El retiro de concesiones es una de las últimas etapas a las que podría recurrir el Gobierno del Estado en caso de que transportistas concreten un paro de actividades el próximo 26 de diciembre para exigir un incremento del 50 por ciento a la tarifa del transporte público.
En entrevista, el Coordinador General de Movilidad y Transporte, Jorge Barrera Toledo, explicó que la Ley de Movilidad, Transporte y Seguridad Vial establece mecanismos legales para garantizar el orden en el servicio, y subrayó que las concesiones no pueden ser utilizadas como un instrumento de presión social. Señaló que la ciudadanía ya no está dispuesta a aceptar esquemas en los que se solicitan aumentos tarifarios sin que exista una mejora real en el servicio.

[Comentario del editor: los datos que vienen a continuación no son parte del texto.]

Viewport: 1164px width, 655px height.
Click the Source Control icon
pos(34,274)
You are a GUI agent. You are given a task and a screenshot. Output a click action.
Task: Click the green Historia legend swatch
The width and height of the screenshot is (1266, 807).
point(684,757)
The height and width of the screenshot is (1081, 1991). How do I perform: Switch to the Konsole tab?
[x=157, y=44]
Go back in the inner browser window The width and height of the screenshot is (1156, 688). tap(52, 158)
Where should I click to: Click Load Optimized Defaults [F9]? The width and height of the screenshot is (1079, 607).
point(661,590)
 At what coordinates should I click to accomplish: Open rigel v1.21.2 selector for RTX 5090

Barrera Toledo reconoció que más del 60 por ciento de las concesiones operan con unidades que ya superaron su vida útil; no obstante, indicó que la Coordinación ha realizado esfuerzos para no afectar la economía de los transportistas, al permitir durante este año la operación de unidades fuera de norma, con el objetivo de dar margen para su regularización.
El coordinador aseguró que el Gobierno del Estado mantiene abierta la posibilidad de avanzar hacia un proceso de modernización del transporte público mediante apoyos, financiamientos y la implementación de un nuevo sistema, siempre que exista una intención clara de mejorar las condiciones de las unidades, capacitar a los operadores y ofrecer un trato adecuado a los usuarios.
Reiteró que el diálogo con el sector transportista se ha privilegiado y se agotará hasta el último momento, sin embargo, advirtió que, de concretarse el paro, la autoridad está facultada para aplicar las medidas legales correspondientes, entre ellas el retiro de concesiones, aunque insistió en que se trata de un recurso extremo.